Stored records:
====

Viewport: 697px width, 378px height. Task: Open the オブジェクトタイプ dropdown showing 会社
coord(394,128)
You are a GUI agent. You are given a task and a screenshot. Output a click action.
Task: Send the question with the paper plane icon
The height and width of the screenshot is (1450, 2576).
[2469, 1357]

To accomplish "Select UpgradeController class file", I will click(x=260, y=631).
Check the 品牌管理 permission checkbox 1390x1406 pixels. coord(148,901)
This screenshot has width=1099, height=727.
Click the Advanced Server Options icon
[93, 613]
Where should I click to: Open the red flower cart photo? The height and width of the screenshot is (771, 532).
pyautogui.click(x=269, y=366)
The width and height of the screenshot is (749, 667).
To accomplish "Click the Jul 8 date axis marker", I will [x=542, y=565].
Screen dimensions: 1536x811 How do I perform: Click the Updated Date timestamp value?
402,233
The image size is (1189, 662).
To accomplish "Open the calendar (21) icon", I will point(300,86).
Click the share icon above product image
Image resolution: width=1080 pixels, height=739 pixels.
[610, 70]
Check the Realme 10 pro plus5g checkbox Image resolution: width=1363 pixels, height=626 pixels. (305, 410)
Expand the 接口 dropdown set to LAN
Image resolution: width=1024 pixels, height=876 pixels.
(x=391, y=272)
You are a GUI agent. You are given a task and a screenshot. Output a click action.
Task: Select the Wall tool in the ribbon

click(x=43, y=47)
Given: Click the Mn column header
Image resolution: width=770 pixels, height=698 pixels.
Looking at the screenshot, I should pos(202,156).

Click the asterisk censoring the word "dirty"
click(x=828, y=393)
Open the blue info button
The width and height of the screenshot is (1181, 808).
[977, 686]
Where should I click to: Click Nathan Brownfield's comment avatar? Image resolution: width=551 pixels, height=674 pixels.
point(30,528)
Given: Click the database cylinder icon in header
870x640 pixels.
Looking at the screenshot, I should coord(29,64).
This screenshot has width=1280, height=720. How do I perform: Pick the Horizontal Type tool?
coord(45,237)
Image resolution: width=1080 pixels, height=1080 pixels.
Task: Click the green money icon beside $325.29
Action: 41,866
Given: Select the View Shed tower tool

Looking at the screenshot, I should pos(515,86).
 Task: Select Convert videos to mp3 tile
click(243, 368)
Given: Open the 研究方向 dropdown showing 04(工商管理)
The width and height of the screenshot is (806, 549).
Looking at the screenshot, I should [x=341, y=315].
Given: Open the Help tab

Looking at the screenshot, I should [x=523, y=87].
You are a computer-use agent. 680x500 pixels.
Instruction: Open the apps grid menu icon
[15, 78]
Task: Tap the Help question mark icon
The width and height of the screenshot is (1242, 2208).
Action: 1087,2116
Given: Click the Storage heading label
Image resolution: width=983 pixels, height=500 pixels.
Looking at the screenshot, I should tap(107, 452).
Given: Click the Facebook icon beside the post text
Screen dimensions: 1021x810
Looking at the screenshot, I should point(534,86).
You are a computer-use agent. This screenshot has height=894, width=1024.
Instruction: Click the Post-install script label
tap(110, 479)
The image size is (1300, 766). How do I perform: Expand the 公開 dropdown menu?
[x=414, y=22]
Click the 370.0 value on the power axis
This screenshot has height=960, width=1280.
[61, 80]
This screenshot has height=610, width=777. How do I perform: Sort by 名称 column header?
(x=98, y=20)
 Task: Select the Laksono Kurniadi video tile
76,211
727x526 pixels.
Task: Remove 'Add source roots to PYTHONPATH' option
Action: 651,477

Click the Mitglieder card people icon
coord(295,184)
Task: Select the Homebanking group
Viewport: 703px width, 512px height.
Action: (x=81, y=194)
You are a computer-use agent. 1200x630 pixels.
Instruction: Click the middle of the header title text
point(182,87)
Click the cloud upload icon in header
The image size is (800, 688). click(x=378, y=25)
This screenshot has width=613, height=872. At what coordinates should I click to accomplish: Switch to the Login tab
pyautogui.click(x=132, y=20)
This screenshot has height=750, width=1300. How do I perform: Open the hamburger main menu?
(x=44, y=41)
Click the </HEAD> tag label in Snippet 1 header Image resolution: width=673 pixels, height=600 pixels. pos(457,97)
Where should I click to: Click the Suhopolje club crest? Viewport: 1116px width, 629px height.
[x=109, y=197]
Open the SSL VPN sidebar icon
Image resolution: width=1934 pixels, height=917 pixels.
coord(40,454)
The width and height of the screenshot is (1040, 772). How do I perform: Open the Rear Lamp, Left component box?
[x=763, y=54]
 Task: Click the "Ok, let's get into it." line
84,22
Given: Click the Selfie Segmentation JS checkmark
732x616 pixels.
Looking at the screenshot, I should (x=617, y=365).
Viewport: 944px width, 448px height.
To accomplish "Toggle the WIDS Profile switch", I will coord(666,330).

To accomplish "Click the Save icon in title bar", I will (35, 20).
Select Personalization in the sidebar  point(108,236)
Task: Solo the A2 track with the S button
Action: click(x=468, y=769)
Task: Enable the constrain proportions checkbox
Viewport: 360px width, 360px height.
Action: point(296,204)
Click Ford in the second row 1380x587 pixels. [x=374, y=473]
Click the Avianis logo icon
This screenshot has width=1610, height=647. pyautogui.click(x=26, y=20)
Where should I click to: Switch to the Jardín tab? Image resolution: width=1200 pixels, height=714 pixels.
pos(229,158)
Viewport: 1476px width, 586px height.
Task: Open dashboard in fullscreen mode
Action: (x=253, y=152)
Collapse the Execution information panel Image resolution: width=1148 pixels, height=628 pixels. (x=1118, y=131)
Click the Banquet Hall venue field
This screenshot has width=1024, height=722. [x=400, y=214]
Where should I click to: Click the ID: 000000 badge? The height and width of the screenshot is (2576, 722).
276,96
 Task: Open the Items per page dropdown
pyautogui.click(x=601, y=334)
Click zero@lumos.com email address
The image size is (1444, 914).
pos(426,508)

====

▶ [What the task requires]
Repeat each record word for word. Do not leave any out.

▶ [Answer box]
Viewport: 697px width, 378px height. Task: Open the オブジェクトタイプ dropdown showing 会社
coord(394,128)
You are a GUI agent. You are given a task and a screenshot. Output a click action.
Task: Send the question with the paper plane icon
The height and width of the screenshot is (1450, 2576).
[2469, 1357]

To accomplish "Select UpgradeController class file", I will click(x=260, y=631).
Check the 品牌管理 permission checkbox 1390x1406 pixels. coord(148,901)
This screenshot has width=1099, height=727.
Click the Advanced Server Options icon
[93, 613]
Where should I click to: Open the red flower cart photo? The height and width of the screenshot is (771, 532).
pyautogui.click(x=269, y=366)
The width and height of the screenshot is (749, 667).
To accomplish "Click the Jul 8 date axis marker", I will [x=542, y=565].
Screen dimensions: 1536x811 How do I perform: Click the Updated Date timestamp value?
402,233
The image size is (1189, 662).
To accomplish "Open the calendar (21) icon", I will point(300,86).
Click the share icon above product image
Image resolution: width=1080 pixels, height=739 pixels.
[610, 70]
Check the Realme 10 pro plus5g checkbox Image resolution: width=1363 pixels, height=626 pixels. (305, 410)
Expand the 接口 dropdown set to LAN
Image resolution: width=1024 pixels, height=876 pixels.
(x=391, y=272)
You are a GUI agent. You are given a task and a screenshot. Output a click action.
Task: Select the Wall tool in the ribbon

click(x=43, y=47)
Given: Click the Mn column header
Image resolution: width=770 pixels, height=698 pixels.
Looking at the screenshot, I should pos(202,156).

Click the asterisk censoring the word "dirty"
click(x=828, y=393)
Open the blue info button
The width and height of the screenshot is (1181, 808).
[977, 686]
Where should I click to: Click Nathan Brownfield's comment avatar? Image resolution: width=551 pixels, height=674 pixels.
point(30,528)
Given: Click the database cylinder icon in header
870x640 pixels.
Looking at the screenshot, I should coord(29,64).
This screenshot has width=1280, height=720. How do I perform: Pick the Horizontal Type tool?
coord(45,237)
Image resolution: width=1080 pixels, height=1080 pixels.
Task: Click the green money icon beside $325.29
Action: 41,866
Given: Select the View Shed tower tool

Looking at the screenshot, I should pos(515,86).
 Task: Select Convert videos to mp3 tile
click(243, 368)
Given: Open the 研究方向 dropdown showing 04(工商管理)
The width and height of the screenshot is (806, 549).
Looking at the screenshot, I should [x=341, y=315].
Given: Open the Help tab

Looking at the screenshot, I should [x=523, y=87].
You are a computer-use agent. 680x500 pixels.
Instruction: Open the apps grid menu icon
[15, 78]
Task: Tap the Help question mark icon
The width and height of the screenshot is (1242, 2208).
Action: 1087,2116
Given: Click the Storage heading label
Image resolution: width=983 pixels, height=500 pixels.
Looking at the screenshot, I should tap(107, 452).
Given: Click the Facebook icon beside the post text
Screen dimensions: 1021x810
Looking at the screenshot, I should point(534,86).
You are a computer-use agent. This screenshot has height=894, width=1024.
Instruction: Click the Post-install script label
tap(110, 479)
The image size is (1300, 766). How do I perform: Expand the 公開 dropdown menu?
[x=414, y=22]
Click the 370.0 value on the power axis
This screenshot has height=960, width=1280.
[61, 80]
This screenshot has height=610, width=777. How do I perform: Sort by 名称 column header?
(x=98, y=20)
 Task: Select the Laksono Kurniadi video tile
76,211
727x526 pixels.
Task: Remove 'Add source roots to PYTHONPATH' option
Action: 651,477

Click the Mitglieder card people icon
coord(295,184)
Task: Select the Homebanking group
Viewport: 703px width, 512px height.
Action: (x=81, y=194)
You are a computer-use agent. 1200x630 pixels.
Instruction: Click the middle of the header title text
point(182,87)
Click the cloud upload icon in header
The image size is (800, 688). click(x=378, y=25)
This screenshot has width=613, height=872. At what coordinates should I click to accomplish: Switch to the Login tab
pyautogui.click(x=132, y=20)
This screenshot has height=750, width=1300. How do I perform: Open the hamburger main menu?
(x=44, y=41)
Click the </HEAD> tag label in Snippet 1 header Image resolution: width=673 pixels, height=600 pixels. pos(457,97)
Where should I click to: Click the Suhopolje club crest? Viewport: 1116px width, 629px height.
[x=109, y=197]
Open the SSL VPN sidebar icon
Image resolution: width=1934 pixels, height=917 pixels.
coord(40,454)
The width and height of the screenshot is (1040, 772). How do I perform: Open the Rear Lamp, Left component box?
[x=763, y=54]
 Task: Click the "Ok, let's get into it." line
84,22
Given: Click the Selfie Segmentation JS checkmark
732x616 pixels.
Looking at the screenshot, I should (x=617, y=365).
Viewport: 944px width, 448px height.
To accomplish "Toggle the WIDS Profile switch", I will coord(666,330).

To accomplish "Click the Save icon in title bar", I will (35, 20).
Select Personalization in the sidebar  point(108,236)
Task: Solo the A2 track with the S button
Action: click(x=468, y=769)
Task: Enable the constrain proportions checkbox
Viewport: 360px width, 360px height.
Action: point(296,204)
Click Ford in the second row 1380x587 pixels. [x=374, y=473]
Click the Avianis logo icon
This screenshot has width=1610, height=647. pyautogui.click(x=26, y=20)
Where should I click to: Switch to the Jardín tab? Image resolution: width=1200 pixels, height=714 pixels.
pos(229,158)
Viewport: 1476px width, 586px height.
Task: Open dashboard in fullscreen mode
Action: (x=253, y=152)
Collapse the Execution information panel Image resolution: width=1148 pixels, height=628 pixels. (x=1118, y=131)
Click the Banquet Hall venue field
This screenshot has width=1024, height=722. [x=400, y=214]
Where should I click to: Click the ID: 000000 badge? The height and width of the screenshot is (2576, 722).
276,96
 Task: Open the Items per page dropdown
pyautogui.click(x=601, y=334)
Click zero@lumos.com email address
The image size is (1444, 914).
pos(426,508)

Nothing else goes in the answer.